I am currently trying to implement a scraper that will check twice a day for if certain PDFs change names. Unfortunately it requires website manipulation to find the pdfs so the best solution in my mind is a combination of Selenium and AWS Lambda.
To begin I was following this tutorial. I have completed the tutorial but ran into this error from Lambda:
START RequestId: 18637c6d-ea75-40ee-8789-374654700b99 Version: $LATEST
Starting google.com
Message: 'chromedriver' executable needs to be in PATH. Please see https://sites.google.com/a/chromium.org/chromedriver/home
: WebDriverException
Traceback (most recent call last):
File "/var/task/lambda_function.py", line 46, in lambda_handler
driver = webdriver.Chrome(chrome_options=chrome_options)
File "/var/task/selenium/webdriver/chrome/webdriver.py", line 68, in __init__
self.service.start()
File "/var/task/selenium/webdriver/common/service.py", line 83, in start
os.path.basename(self.path), self.start_error_message)

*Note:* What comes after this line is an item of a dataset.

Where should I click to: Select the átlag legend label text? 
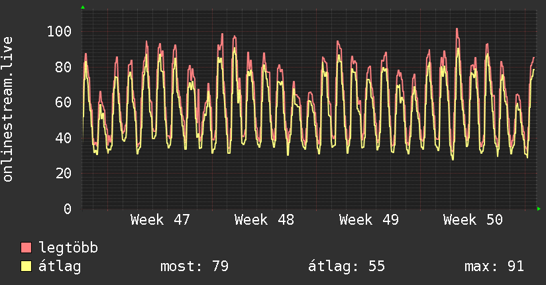tap(60, 266)
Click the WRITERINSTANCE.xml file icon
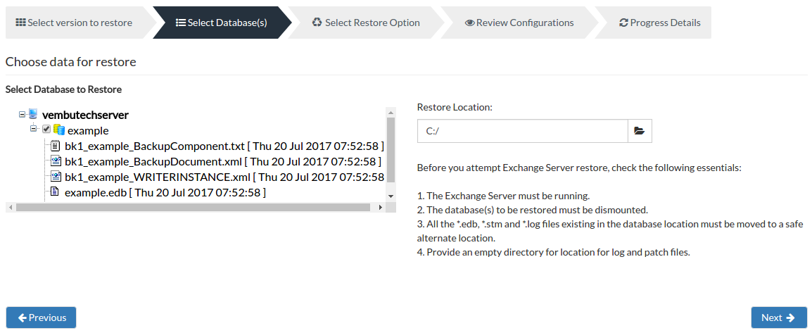The height and width of the screenshot is (333, 812). coord(56,177)
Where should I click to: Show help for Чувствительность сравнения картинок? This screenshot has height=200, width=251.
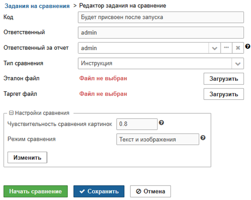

selenium.common.exceptions.WebDriverException: Message: 'chromedriver' executable needs to be in PATH. Please see https://sites.google.com/a/chromium.org/chromedriver/home
This error was experienced by others and was "resolved" by the author by linking to this stack overflow page. I have tried going through it but all the answers are pertaining to using headless chromium on desktop not AWS lambda.
A couple of changes Ive tried to no avail.
1) Changing the chromedriver and headless-chromium to .exe files
2) Changing this line of code to include the executable_path
driver = webdriver.Chrome(chrome_options=chrome_options, executable_path=os.getcwd() + "/bin/chromedriver.exe")
Any help in getting selenium and aws lambda working together would be greatly appreciated.